━━━━━ Given passage

Posts tagged ‘social network analysis’

Social Network Analysis: Can Quantity Compensate for Quality?


Science magazine has labeled Christakis and Fowler the “dynamic duo”

Nicholas Christakis of Harvard and James Fowler of UC San Diego have produced a series of ground-breaking papers analyzing the spread of various traits in social networks: obesity, smoking, happiness, and most recently, in collaboration with John Cacioppo, loneliness. The Christakis-Fowler collaboration has now become well-known, but from a technical perspective, what was special about their work?

It turns out that they found a way to distinguish between the three reasons why people who are related in a social network are similar to each other.

  1. Homophily is the tendency of people to seek others who are alike. For example, most of us restrict our dates to smokers or non-smokers, mirroring our own behavior.
  2. Confounding is the phenomenon of related individuals developing a trait because of a (shared) environmental circumstance. For example, people living right next to a McDonald’s might all gradually become obese.
  3. Induction is the process of one individual passing a trait or behavior on to their friends, whether by active encouragement or by setting an example.

Clearly, only induction can cause a trait to actually spread in a social network. To distinguish between the three effects and to prove causality, according to the authors, the key is longitudinal data–data from the same individuals collected over a period of years or decades. All of the works cited above are based on the Framingham Heart Study. This corpus of data is ideally suited in several ways:

  • It contains data from three generations of individuals.
  • Very few of the participants (10 out of over 5,000) dropped out:
  • “Even subjects who migrate out of the town of Framingham (to points throughout the U.S.) remain in the study and, remarkably, come back every few years to be examined and to complete survey forms.”
  • The original study sample comprised the majority of the population of Framingham, which is (presumably) a somewhat closed social network.

This illustrates the traditional way of doing things, using carefully selected high-quality data. With the growth of online social networking websites, however, a radically different approach is gaining prominence. A good example is this Slate article that analyzes the recent “25 random things” Facebook meme using well-known epidemiological models, and concludes that marketers should “introduce a wide variety of schemes into the wild and pray like hell that one of them evolves into a virulent meme.” For a more academic/rigorous example, see the paper “Characterizing Social Cascades in Flickr” (pdf), which looks at how information disseminates through social links.

━━━━━━━━━━

Problem to solve:
Decide whether each statement agrees with the post on social network analysis. Answer yes or no for each, and quote the words from the post that settle it.
(a) The Framingham Heart Study includes data from three generations of individuals.
(b) Confounding is the process of one individual passing a trait or behavior on to their friends.
(c) More than a hundred participants dropped out of the Framingham Heart Study.
Rely only on the post on social network analysis above.

━━━━━ Data section

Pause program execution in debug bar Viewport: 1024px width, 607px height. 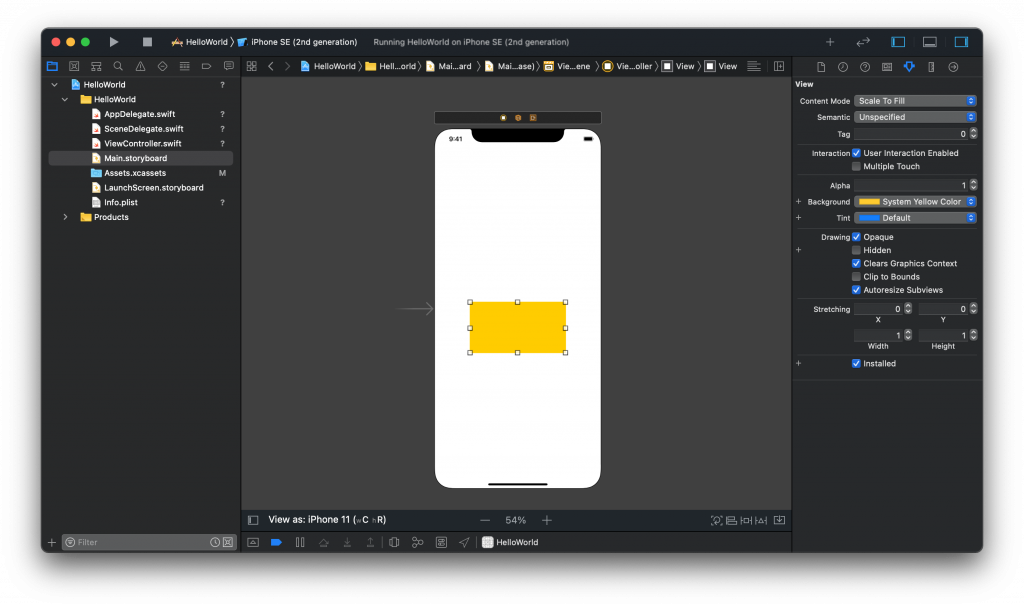point(299,542)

━━━━━━━━━━

Solution to this problem:
(a) Yes: "It contains data from three generations of individuals."
(b) No: "Induction is the process of one individual passing a trait or behavior on to their friends, whether by active encouragement or by setting an example."
(c) No: "Very few of the participants (10 out of over 5,000) dropped out"